Tarea pendiente: Copia todas las filas de abajo, de la primera a la última, sin alterar ningún carácter.

Datos de entrada:

»»

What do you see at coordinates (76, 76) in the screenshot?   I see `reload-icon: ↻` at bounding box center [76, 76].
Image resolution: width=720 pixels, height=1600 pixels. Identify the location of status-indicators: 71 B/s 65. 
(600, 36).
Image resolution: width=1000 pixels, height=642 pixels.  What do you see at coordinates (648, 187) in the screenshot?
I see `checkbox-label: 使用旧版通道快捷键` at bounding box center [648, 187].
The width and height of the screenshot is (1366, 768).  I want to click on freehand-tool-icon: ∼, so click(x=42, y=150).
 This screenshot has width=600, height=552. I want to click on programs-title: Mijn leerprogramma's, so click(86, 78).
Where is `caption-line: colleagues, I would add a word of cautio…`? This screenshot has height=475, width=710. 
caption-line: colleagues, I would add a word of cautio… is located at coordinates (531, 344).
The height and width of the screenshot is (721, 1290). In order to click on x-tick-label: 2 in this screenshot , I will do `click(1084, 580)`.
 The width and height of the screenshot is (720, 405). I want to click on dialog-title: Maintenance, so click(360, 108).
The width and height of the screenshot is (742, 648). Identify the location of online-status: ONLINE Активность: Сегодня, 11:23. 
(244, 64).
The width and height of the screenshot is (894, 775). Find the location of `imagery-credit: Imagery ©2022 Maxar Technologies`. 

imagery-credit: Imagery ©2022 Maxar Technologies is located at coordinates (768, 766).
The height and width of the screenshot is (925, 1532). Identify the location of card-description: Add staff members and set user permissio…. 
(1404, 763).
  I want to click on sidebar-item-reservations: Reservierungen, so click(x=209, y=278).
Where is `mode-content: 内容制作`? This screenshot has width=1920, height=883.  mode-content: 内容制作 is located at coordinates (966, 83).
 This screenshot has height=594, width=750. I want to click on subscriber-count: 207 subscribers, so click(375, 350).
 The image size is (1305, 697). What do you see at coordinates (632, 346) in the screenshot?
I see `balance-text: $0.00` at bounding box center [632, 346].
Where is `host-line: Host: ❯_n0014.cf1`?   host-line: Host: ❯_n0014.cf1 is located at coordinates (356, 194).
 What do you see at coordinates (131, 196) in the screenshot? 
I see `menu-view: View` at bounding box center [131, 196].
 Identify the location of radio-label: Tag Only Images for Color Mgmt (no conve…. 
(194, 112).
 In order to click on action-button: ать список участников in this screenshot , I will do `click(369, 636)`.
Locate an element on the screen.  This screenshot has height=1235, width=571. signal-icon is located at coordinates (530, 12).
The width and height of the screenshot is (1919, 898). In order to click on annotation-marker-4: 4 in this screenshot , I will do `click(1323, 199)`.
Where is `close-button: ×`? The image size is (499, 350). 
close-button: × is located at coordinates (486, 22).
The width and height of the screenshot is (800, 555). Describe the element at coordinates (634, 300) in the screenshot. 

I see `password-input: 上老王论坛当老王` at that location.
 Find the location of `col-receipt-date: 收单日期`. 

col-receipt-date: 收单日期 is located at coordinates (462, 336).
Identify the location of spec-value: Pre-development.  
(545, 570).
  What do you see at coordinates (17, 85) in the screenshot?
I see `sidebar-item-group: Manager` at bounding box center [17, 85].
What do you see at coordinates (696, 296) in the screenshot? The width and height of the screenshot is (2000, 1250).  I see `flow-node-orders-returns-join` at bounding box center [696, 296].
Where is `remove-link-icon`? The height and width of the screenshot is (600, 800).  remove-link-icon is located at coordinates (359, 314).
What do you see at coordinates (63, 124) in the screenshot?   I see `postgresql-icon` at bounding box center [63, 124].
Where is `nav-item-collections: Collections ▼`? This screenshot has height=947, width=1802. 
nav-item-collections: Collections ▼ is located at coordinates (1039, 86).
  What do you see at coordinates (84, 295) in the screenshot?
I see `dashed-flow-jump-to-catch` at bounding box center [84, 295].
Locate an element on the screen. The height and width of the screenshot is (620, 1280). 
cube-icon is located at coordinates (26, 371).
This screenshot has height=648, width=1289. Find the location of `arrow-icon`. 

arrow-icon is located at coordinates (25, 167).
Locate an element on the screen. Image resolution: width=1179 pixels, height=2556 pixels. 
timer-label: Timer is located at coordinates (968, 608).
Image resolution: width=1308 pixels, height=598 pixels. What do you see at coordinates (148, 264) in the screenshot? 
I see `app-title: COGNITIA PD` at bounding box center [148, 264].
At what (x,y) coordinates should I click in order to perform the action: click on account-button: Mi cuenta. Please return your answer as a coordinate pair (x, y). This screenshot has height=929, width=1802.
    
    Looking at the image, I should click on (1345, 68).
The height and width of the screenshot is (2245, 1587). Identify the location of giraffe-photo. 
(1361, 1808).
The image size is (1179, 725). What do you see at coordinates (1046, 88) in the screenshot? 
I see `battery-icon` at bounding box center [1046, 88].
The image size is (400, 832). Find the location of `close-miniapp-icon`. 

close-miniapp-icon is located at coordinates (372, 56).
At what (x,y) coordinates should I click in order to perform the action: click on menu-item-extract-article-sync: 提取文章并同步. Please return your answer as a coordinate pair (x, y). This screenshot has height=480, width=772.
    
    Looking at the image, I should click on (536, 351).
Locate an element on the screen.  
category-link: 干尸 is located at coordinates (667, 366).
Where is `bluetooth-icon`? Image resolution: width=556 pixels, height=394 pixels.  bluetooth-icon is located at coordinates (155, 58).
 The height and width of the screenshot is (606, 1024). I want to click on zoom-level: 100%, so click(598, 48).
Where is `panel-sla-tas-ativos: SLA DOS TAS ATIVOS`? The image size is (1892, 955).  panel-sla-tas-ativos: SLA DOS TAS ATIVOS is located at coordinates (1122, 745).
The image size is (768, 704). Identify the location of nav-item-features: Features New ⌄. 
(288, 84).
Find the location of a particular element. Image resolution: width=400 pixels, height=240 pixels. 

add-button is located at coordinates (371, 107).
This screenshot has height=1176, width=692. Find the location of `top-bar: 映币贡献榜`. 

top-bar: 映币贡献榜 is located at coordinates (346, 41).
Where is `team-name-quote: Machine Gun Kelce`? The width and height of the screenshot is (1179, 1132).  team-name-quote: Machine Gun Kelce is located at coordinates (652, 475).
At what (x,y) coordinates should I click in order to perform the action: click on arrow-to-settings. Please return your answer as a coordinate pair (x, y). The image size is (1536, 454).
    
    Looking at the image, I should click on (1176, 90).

««

Respuesta a tarea:
What do you see at coordinates (76, 76) in the screenshot?   I see `reload-icon: ↻` at bounding box center [76, 76].
Image resolution: width=720 pixels, height=1600 pixels. Identify the location of status-indicators: 71 B/s 65. 
(600, 36).
Image resolution: width=1000 pixels, height=642 pixels.  What do you see at coordinates (648, 187) in the screenshot?
I see `checkbox-label: 使用旧版通道快捷键` at bounding box center [648, 187].
The width and height of the screenshot is (1366, 768).  I want to click on freehand-tool-icon: ∼, so click(x=42, y=150).
 This screenshot has width=600, height=552. I want to click on programs-title: Mijn leerprogramma's, so click(86, 78).
Where is `caption-line: colleagues, I would add a word of cautio…`? This screenshot has height=475, width=710. 
caption-line: colleagues, I would add a word of cautio… is located at coordinates (531, 344).
The height and width of the screenshot is (721, 1290). In order to click on x-tick-label: 2 in this screenshot , I will do `click(1084, 580)`.
 The width and height of the screenshot is (720, 405). I want to click on dialog-title: Maintenance, so click(360, 108).
The width and height of the screenshot is (742, 648). Identify the location of online-status: ONLINE Активность: Сегодня, 11:23. 
(244, 64).
The width and height of the screenshot is (894, 775). Find the location of `imagery-credit: Imagery ©2022 Maxar Technologies`. 

imagery-credit: Imagery ©2022 Maxar Technologies is located at coordinates (768, 766).
The height and width of the screenshot is (925, 1532). Identify the location of card-description: Add staff members and set user permissio…. 
(1404, 763).
  I want to click on sidebar-item-reservations: Reservierungen, so click(x=209, y=278).
Where is `mode-content: 内容制作`? This screenshot has width=1920, height=883.  mode-content: 内容制作 is located at coordinates (966, 83).
 This screenshot has height=594, width=750. I want to click on subscriber-count: 207 subscribers, so click(375, 350).
 The image size is (1305, 697). What do you see at coordinates (632, 346) in the screenshot?
I see `balance-text: $0.00` at bounding box center [632, 346].
Where is `host-line: Host: ❯_n0014.cf1`?   host-line: Host: ❯_n0014.cf1 is located at coordinates (356, 194).
 What do you see at coordinates (131, 196) in the screenshot? 
I see `menu-view: View` at bounding box center [131, 196].
 Identify the location of radio-label: Tag Only Images for Color Mgmt (no conve…. 
(194, 112).
 In order to click on action-button: ать список участников in this screenshot , I will do `click(369, 636)`.
Locate an element on the screen.  This screenshot has height=1235, width=571. signal-icon is located at coordinates (530, 12).
The width and height of the screenshot is (1919, 898). In order to click on annotation-marker-4: 4 in this screenshot , I will do `click(1323, 199)`.
Where is `close-button: ×`? The image size is (499, 350). 
close-button: × is located at coordinates (486, 22).
The width and height of the screenshot is (800, 555). Describe the element at coordinates (634, 300) in the screenshot. 

I see `password-input: 上老王论坛当老王` at that location.
 Find the location of `col-receipt-date: 收单日期`. 

col-receipt-date: 收单日期 is located at coordinates (462, 336).
Identify the location of spec-value: Pre-development.  
(545, 570).
  What do you see at coordinates (17, 85) in the screenshot?
I see `sidebar-item-group: Manager` at bounding box center [17, 85].
What do you see at coordinates (696, 296) in the screenshot? The width and height of the screenshot is (2000, 1250).  I see `flow-node-orders-returns-join` at bounding box center [696, 296].
Where is `remove-link-icon`? The height and width of the screenshot is (600, 800).  remove-link-icon is located at coordinates (359, 314).
What do you see at coordinates (63, 124) in the screenshot?   I see `postgresql-icon` at bounding box center [63, 124].
Where is `nav-item-collections: Collections ▼`? This screenshot has height=947, width=1802. 
nav-item-collections: Collections ▼ is located at coordinates (1039, 86).
  What do you see at coordinates (84, 295) in the screenshot?
I see `dashed-flow-jump-to-catch` at bounding box center [84, 295].
Locate an element on the screen. The height and width of the screenshot is (620, 1280). 
cube-icon is located at coordinates (26, 371).
This screenshot has height=648, width=1289. Find the location of `arrow-icon`. 

arrow-icon is located at coordinates (25, 167).
Locate an element on the screen. Image resolution: width=1179 pixels, height=2556 pixels. 
timer-label: Timer is located at coordinates (968, 608).
Image resolution: width=1308 pixels, height=598 pixels. What do you see at coordinates (148, 264) in the screenshot? 
I see `app-title: COGNITIA PD` at bounding box center [148, 264].
At what (x,y) coordinates should I click in order to perform the action: click on account-button: Mi cuenta. Please return your answer as a coordinate pair (x, y). This screenshot has height=929, width=1802.
    
    Looking at the image, I should click on (1345, 68).
The height and width of the screenshot is (2245, 1587). Identify the location of giraffe-photo. 
(1361, 1808).
The image size is (1179, 725). What do you see at coordinates (1046, 88) in the screenshot? 
I see `battery-icon` at bounding box center [1046, 88].
The image size is (400, 832). Find the location of `close-miniapp-icon`. 

close-miniapp-icon is located at coordinates (372, 56).
At what (x,y) coordinates should I click in order to perform the action: click on menu-item-extract-article-sync: 提取文章并同步. Please return your answer as a coordinate pair (x, y). This screenshot has height=480, width=772.
    
    Looking at the image, I should click on (536, 351).
Locate an element on the screen.  
category-link: 干尸 is located at coordinates (667, 366).
Where is `bluetooth-icon`? Image resolution: width=556 pixels, height=394 pixels.  bluetooth-icon is located at coordinates (155, 58).
 The height and width of the screenshot is (606, 1024). I want to click on zoom-level: 100%, so click(598, 48).
Where is `panel-sla-tas-ativos: SLA DOS TAS ATIVOS`? The image size is (1892, 955).  panel-sla-tas-ativos: SLA DOS TAS ATIVOS is located at coordinates (1122, 745).
The image size is (768, 704). Identify the location of nav-item-features: Features New ⌄. 
(288, 84).
Find the location of a particular element. Image resolution: width=400 pixels, height=240 pixels. 

add-button is located at coordinates (371, 107).
This screenshot has height=1176, width=692. Find the location of `top-bar: 映币贡献榜`. 

top-bar: 映币贡献榜 is located at coordinates (346, 41).
Where is `team-name-quote: Machine Gun Kelce`? The width and height of the screenshot is (1179, 1132).  team-name-quote: Machine Gun Kelce is located at coordinates (652, 475).
At what (x,y) coordinates should I click in order to perform the action: click on arrow-to-settings. Please return your answer as a coordinate pair (x, y). The image size is (1536, 454).
    
    Looking at the image, I should click on (1176, 90).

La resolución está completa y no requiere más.